[設問]
- 1) 日本軍砲台跡の文章で、「15cm速射砲」が遺されているとされる島をすべて挙げよ。
- 2) 日本軍砲台跡の文章の続きを、最後の文の後から書いてください。

[分析対象の文章]
春島北部:市街地・チューク港周辺

市街地・チューク港周辺の戦跡一覧

日本軍砲台跡

春島北部の市街地からやや外れたトノッケン山の北の麓に「日本軍砲台跡」が遺されている。
山の麓の崖に掘られた「洞窟」内に「砲座」が設けられている。「砲座」の前には石を詰めたドラム缶が防壁として並べられている。

「砲座」は山の麓のやや小高い場所にあり、西側の「チューク港」や北西側の「チューク国際空港」が見えている。

「砲座」には艦砲1門が据え付けられている。各部の特徴から「安式四十口径十五糎速射砲(アームストロング式40口径15cm速射砲)」と思われる。

「砲座」内は広く、天井も高い。

「15cm速射砲」は、日露戦争(明治37年2月8日~明治38年9月5日)で使用された艦砲で、大東亜戦争当時は既に旧式化していたが、沿岸砲台や船舶に転用されて終戦まで使用された。その為、「15cm速射砲」は太平洋各地の島嶼に遺されている。
トラック諸島では、春島東部のウィティポン山の「日本軍砲台」に「15cm速射砲」が遺されている。また、パラオ諸島バベルダオブ島やマリアナ諸島サイパン島・テニアン島にも複数遺されている。

「尾栓」や「駐退機」は失われている。

「砲座」の奥は広い「洞窟」になっており、かつては「弾薬庫」として使用されていた。
戦後は、「洞窟」「砲座」「砲」は管理する人がいなくなり、付近の現地人が勝手に分譲してしまったようである。「洞窟」にも現地人が住み着き、「洞窟」内部にはブロック塀などが築かれた。

更に、「洞窟」内の住人が「砲台」の所有権を主張して見学料を要求したり、付近住民が物を売りつけようとする等、観光客とのトラブルがあったそうである。一時期は近くに「チューク州知事官邸」があり多少は抑制されていたが、現在は「官邸」も引払われてしまい、再び付近住民が好き勝手にやっているので、訪れる際は注意が必要である。

「日本軍砲台跡」の歩き方

春島北部の市街地の外れにある。

[収集したデータ]
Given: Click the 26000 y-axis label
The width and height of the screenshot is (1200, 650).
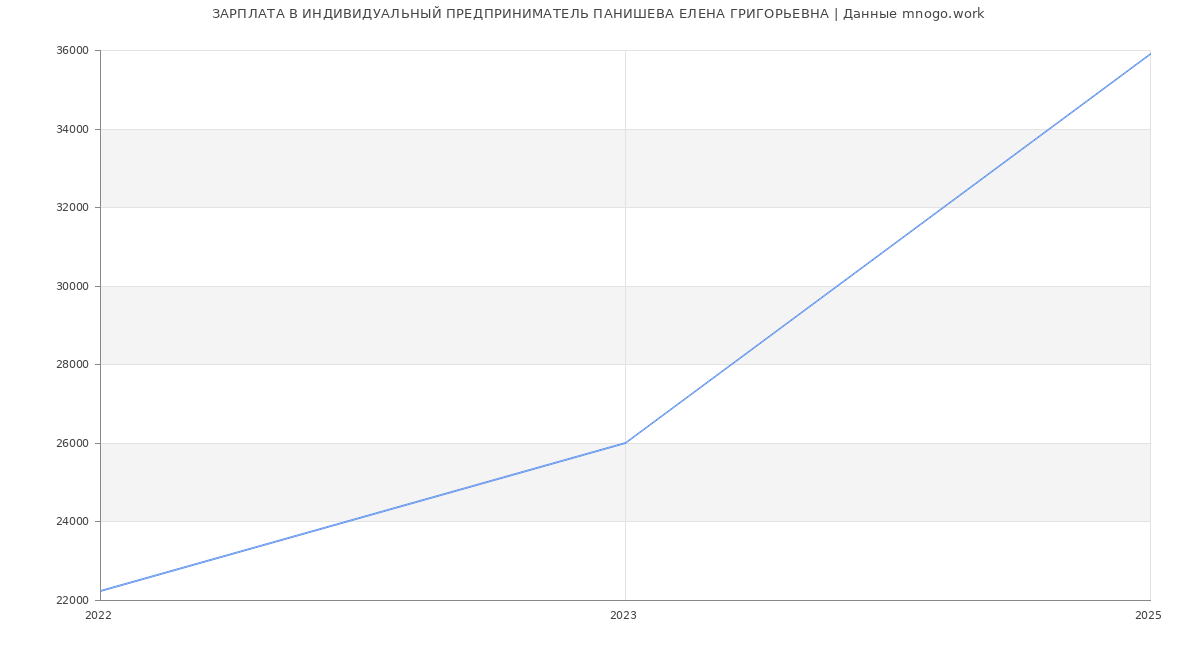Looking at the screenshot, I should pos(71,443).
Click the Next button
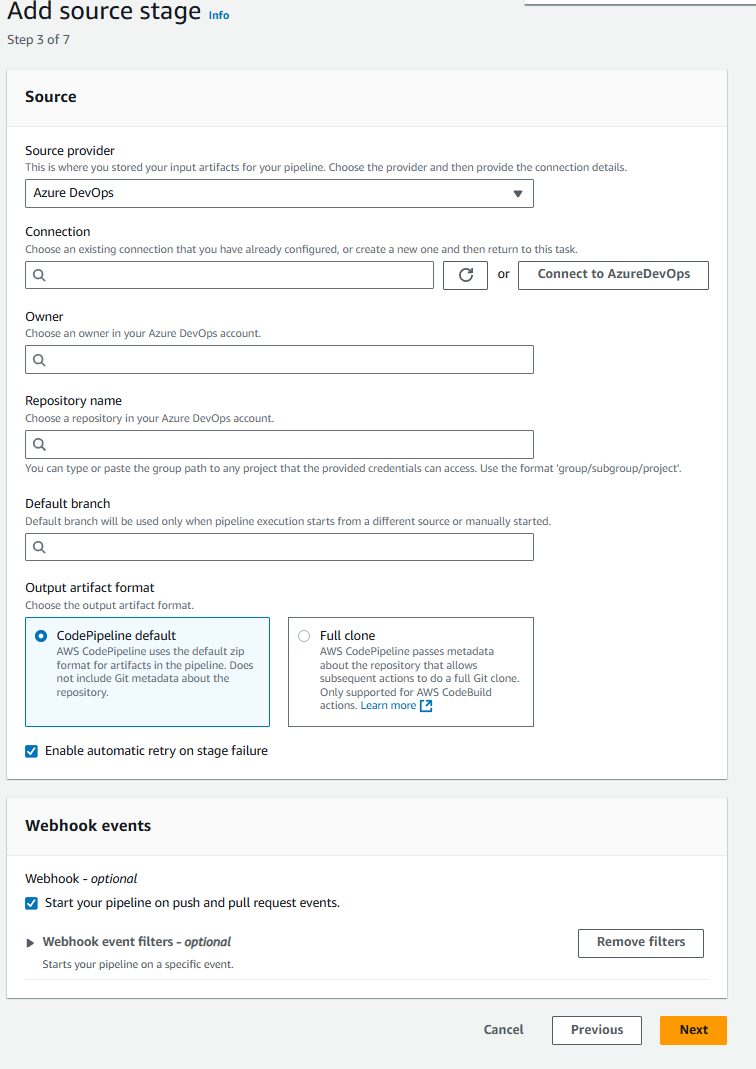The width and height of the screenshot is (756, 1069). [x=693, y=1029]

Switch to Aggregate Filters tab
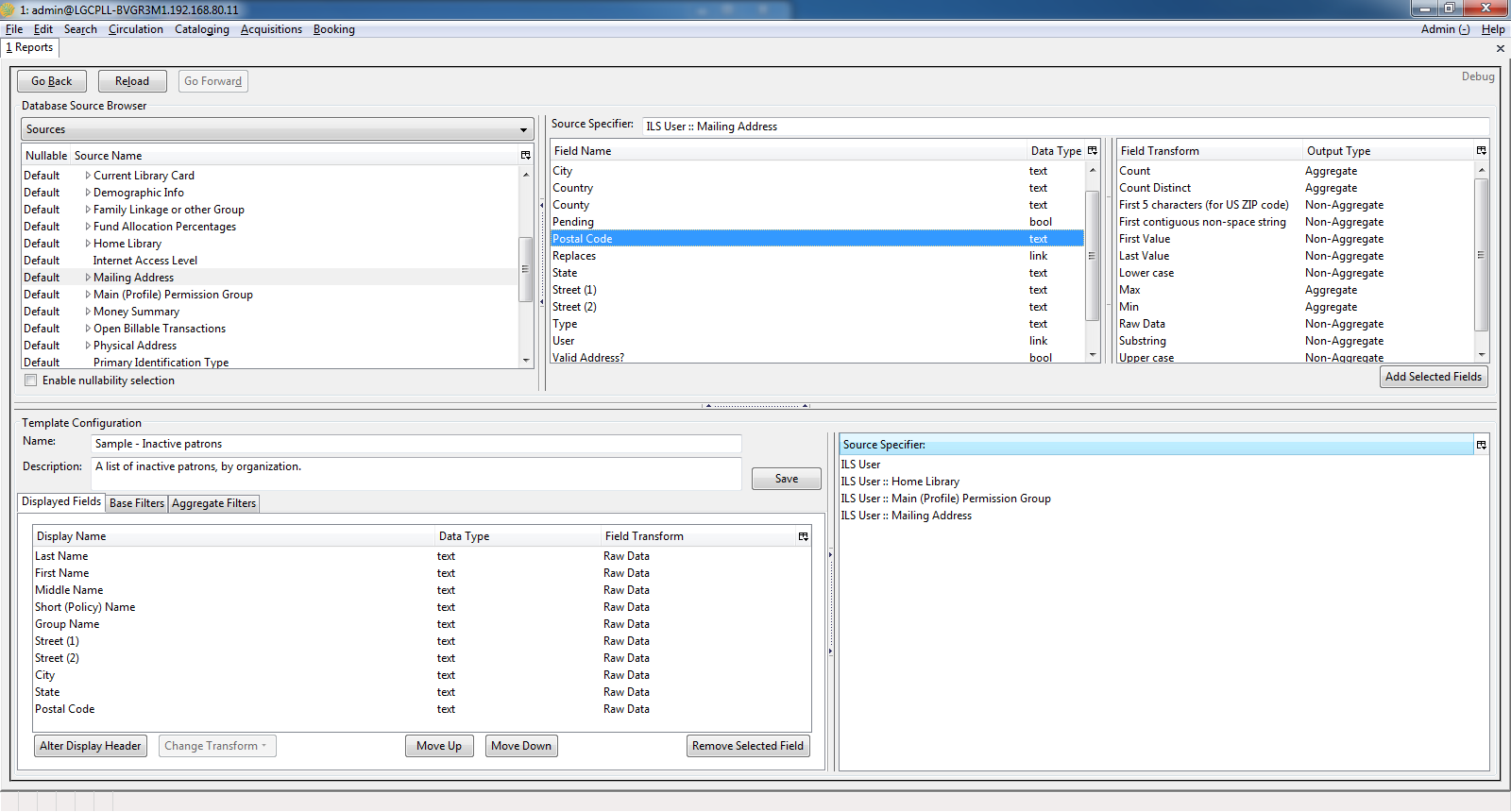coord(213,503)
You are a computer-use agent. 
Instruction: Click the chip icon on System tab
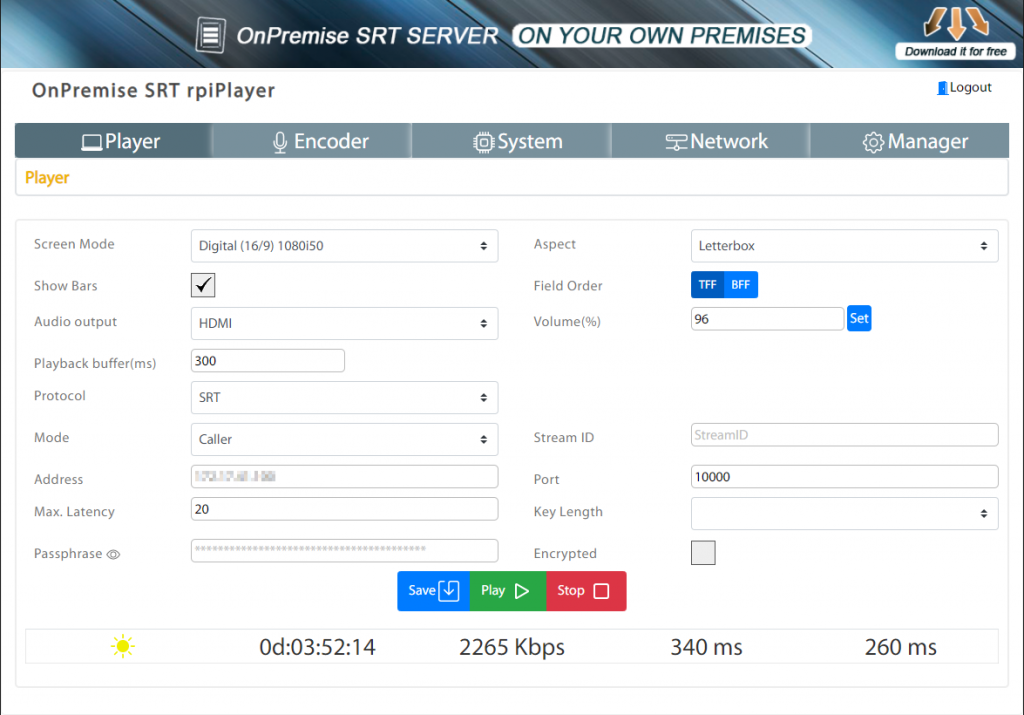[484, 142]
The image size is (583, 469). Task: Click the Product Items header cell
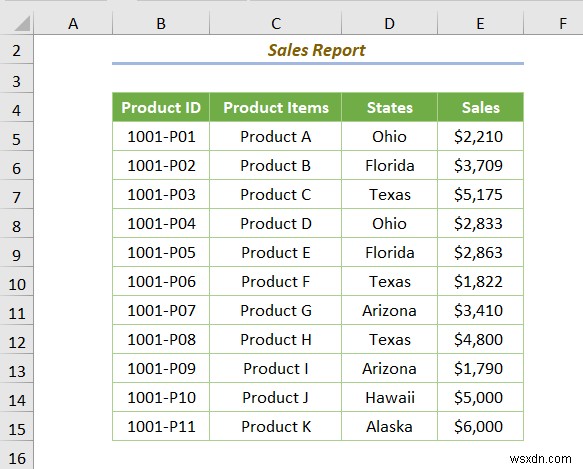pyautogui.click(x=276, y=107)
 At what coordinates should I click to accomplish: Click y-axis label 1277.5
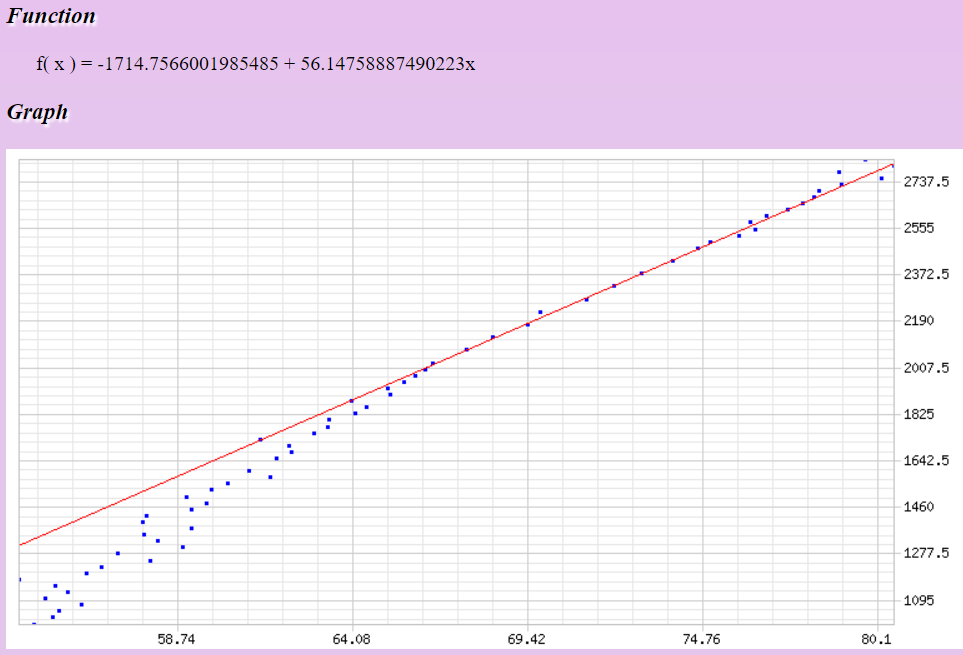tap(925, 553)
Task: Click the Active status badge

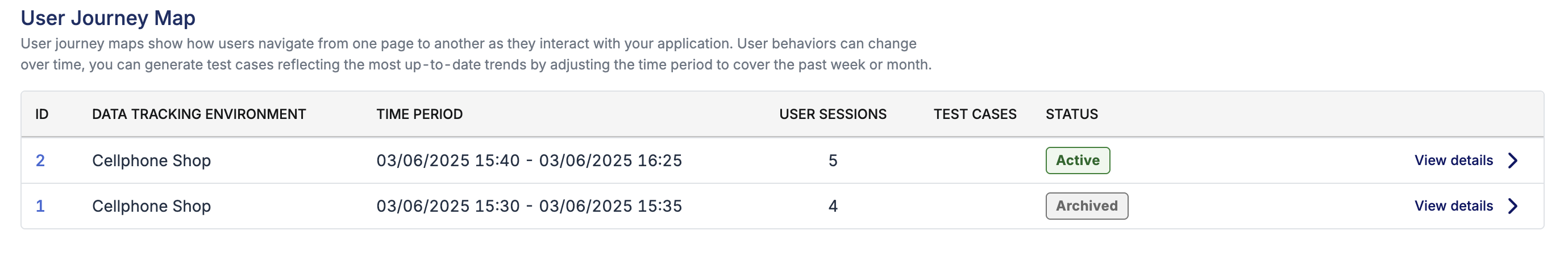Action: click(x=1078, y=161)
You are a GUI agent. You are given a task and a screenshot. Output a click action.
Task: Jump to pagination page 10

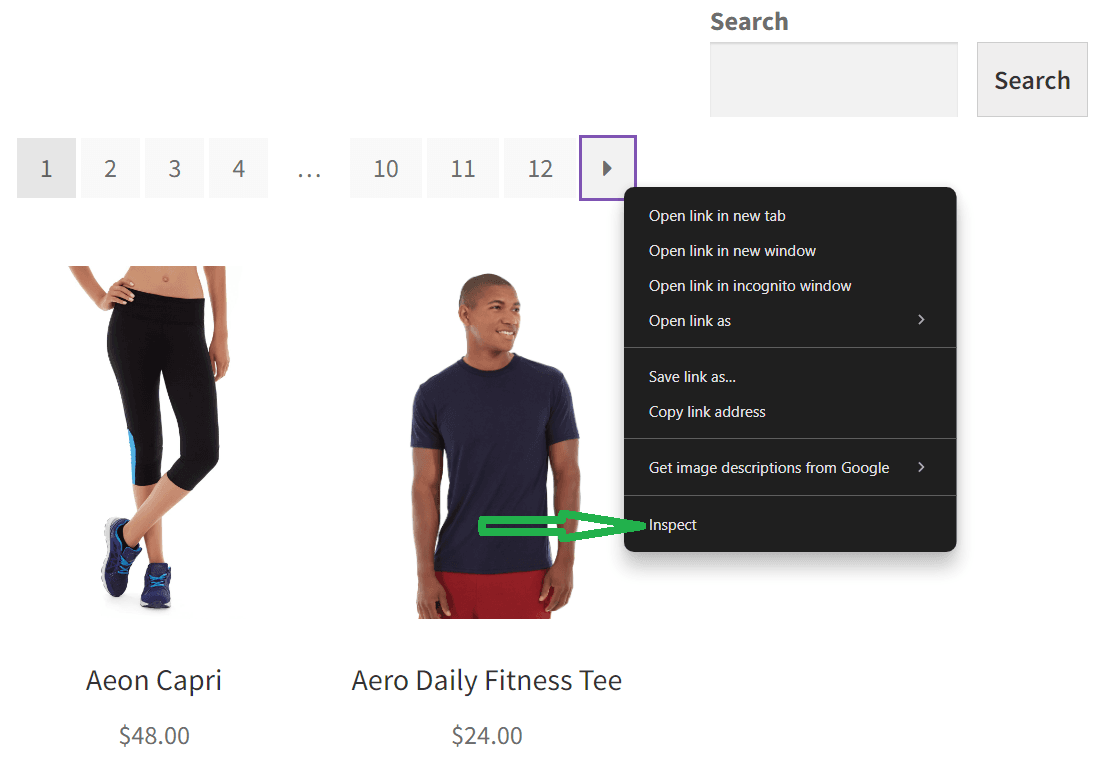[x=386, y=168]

[解答]
- 1)
春島
バベルダオブ島
サイパン島
テニアン島

- 2)
「チューク国際空港」から南東に約1.5km、「チューク港」から東に約1.8km行くと春島の市街地に入り、「十字路」がある。

この「十字路」を右折して南に向かう。途中、右手(西側)に「チューク州立病院」がある。

更に南に向かい、「十字路」からしばらく行くと道が右に曲がっているので、道になりに進むと先に「T字路」がある。
「十字路」から「T字路」までは500m程である。

「T字路」を左(南側)に曲がって200程行くと、道の右側(西側)に「獣道」の入口がある。

「獣道」を進んでいくと「洞窟」の入口があり、「砲座」に通じている。ちょうどトノッケン山の北の麓にあたる。

「日本軍砲台跡」は私有地内にあり、「洞窟」には現地人が住み着いている。見学や写真撮影をする場合、見学料として地権者(住民)に1人5ドルを支払う。

また、周辺は観光客目当ての物売りが多数いるが、相手にしないほうが良いだろう。

尚、「T字路」から200m程行った「獣道」の入口の先の前方に「貯水タンク」と比較的大きな「廃屋」見える。(写真右下 →)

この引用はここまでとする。